*WHAT THE TASK ASKS*: Return only what runs from the line containing "The height and" through the last line of the entries below, exactly, omitting pictures.

[Collected data entries]
== Segment start ==
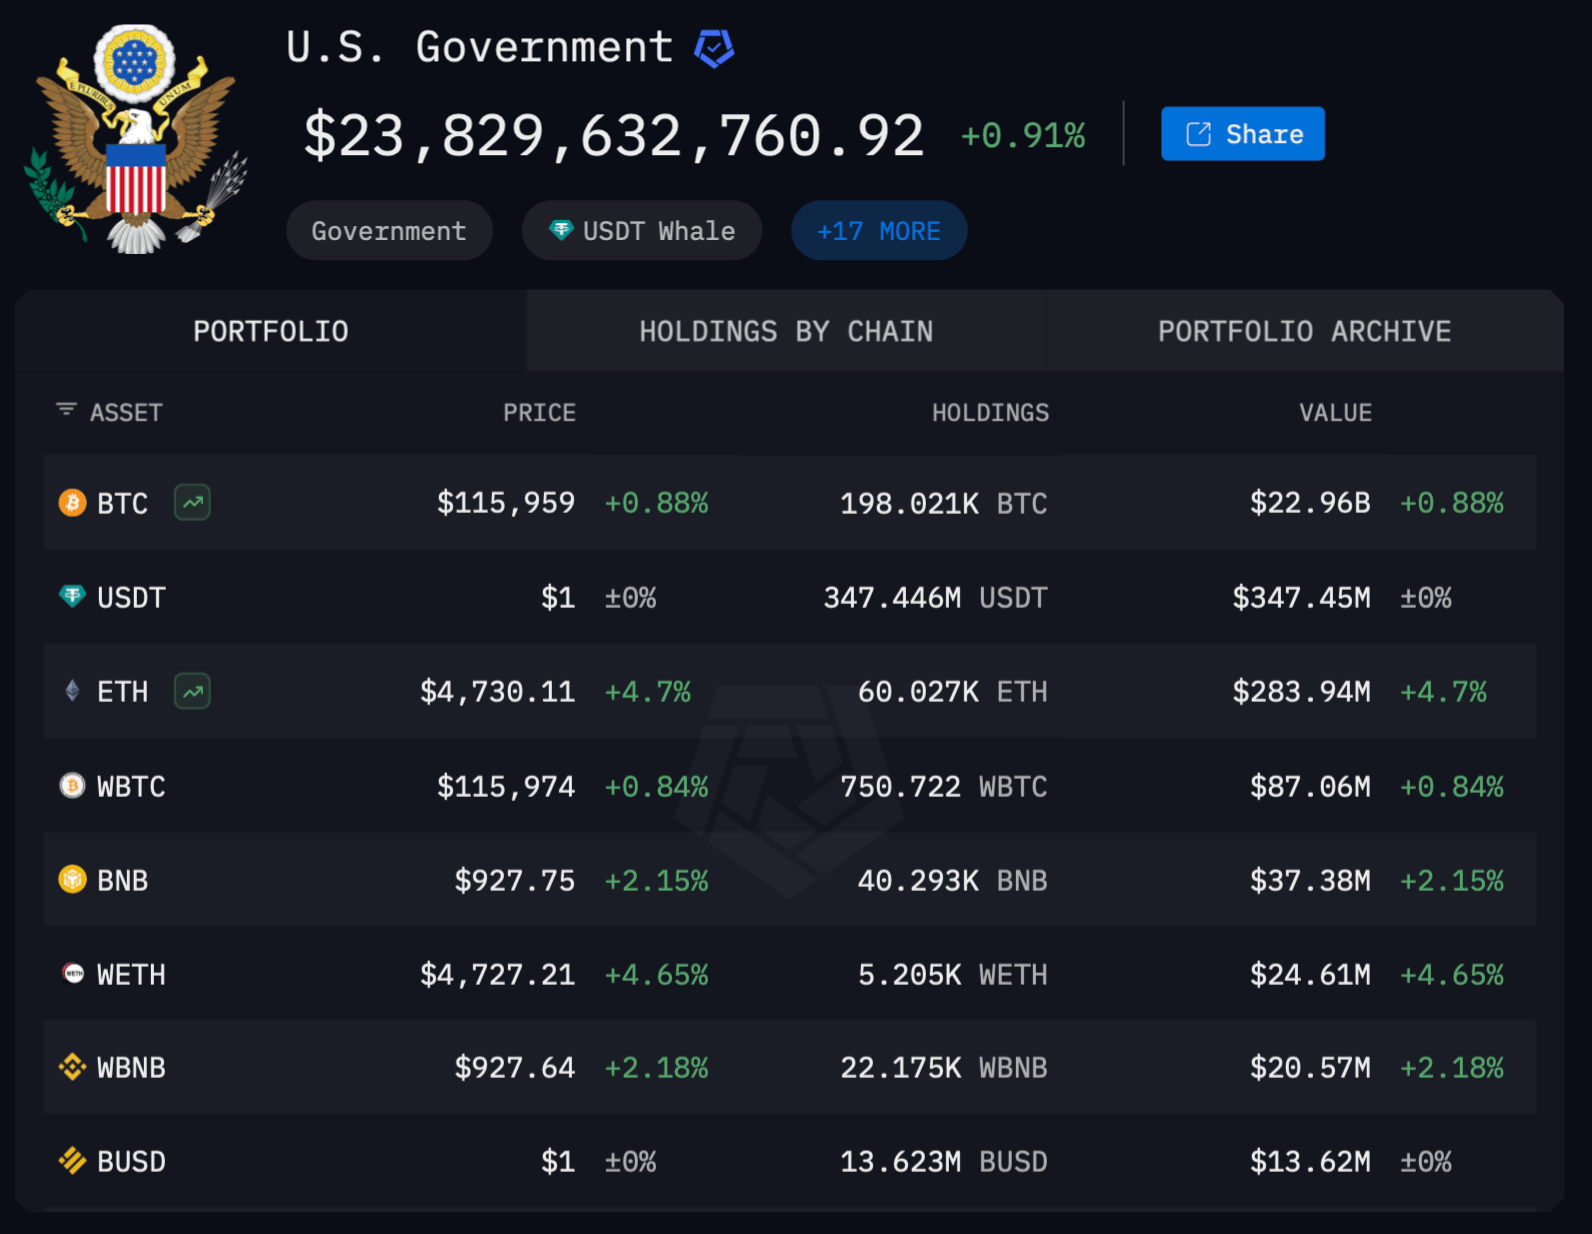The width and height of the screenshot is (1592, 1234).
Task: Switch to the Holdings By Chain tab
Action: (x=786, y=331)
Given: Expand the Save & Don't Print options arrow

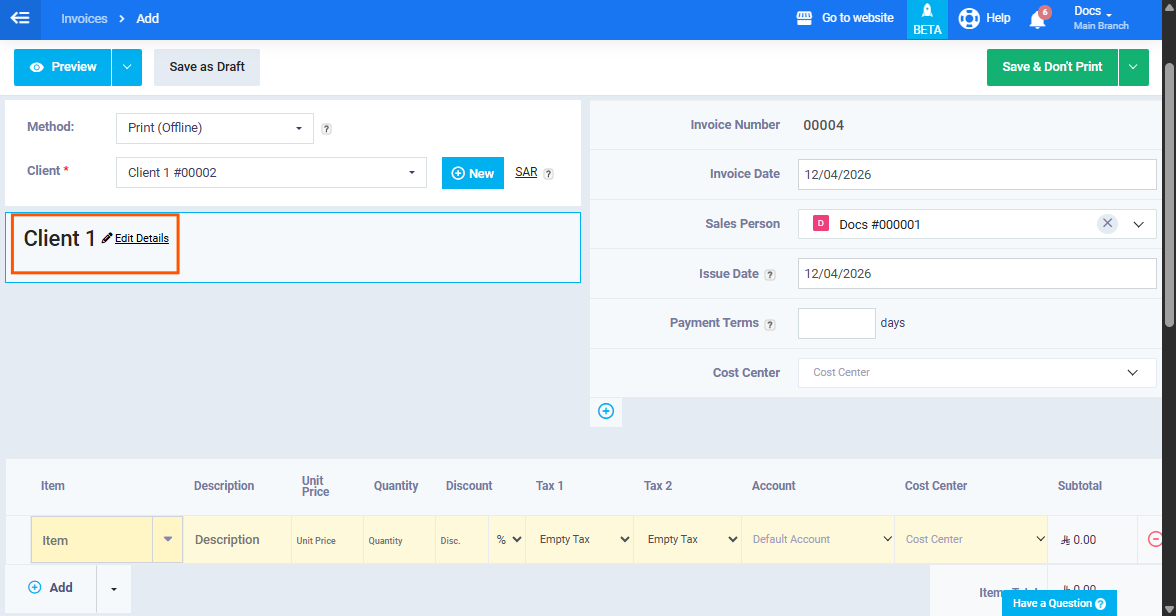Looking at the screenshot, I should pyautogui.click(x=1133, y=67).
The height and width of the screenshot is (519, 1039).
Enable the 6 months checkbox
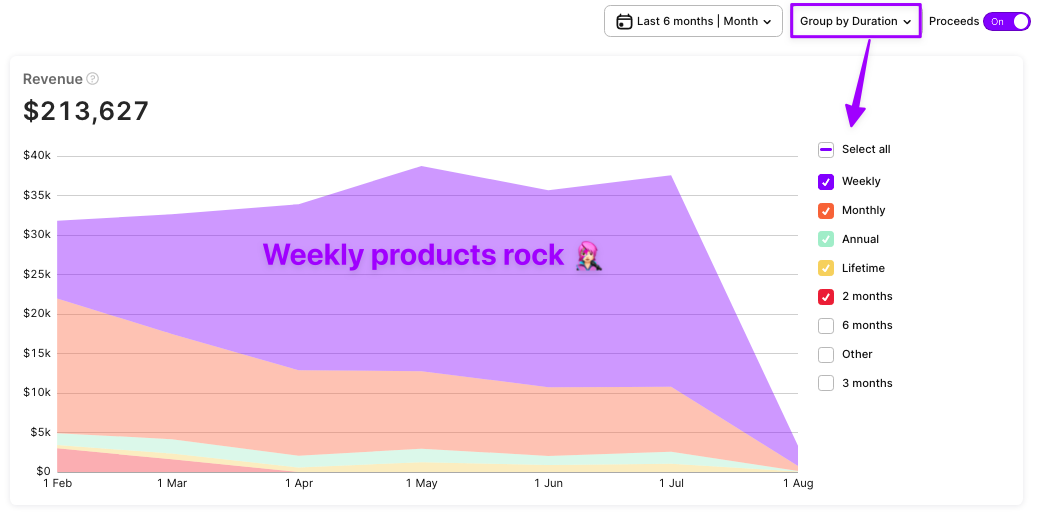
== Segment end ==
*WRITTEN RESPONSE*:
The height and width of the screenshot is (519, 1039).
Enable the 6 months checkbox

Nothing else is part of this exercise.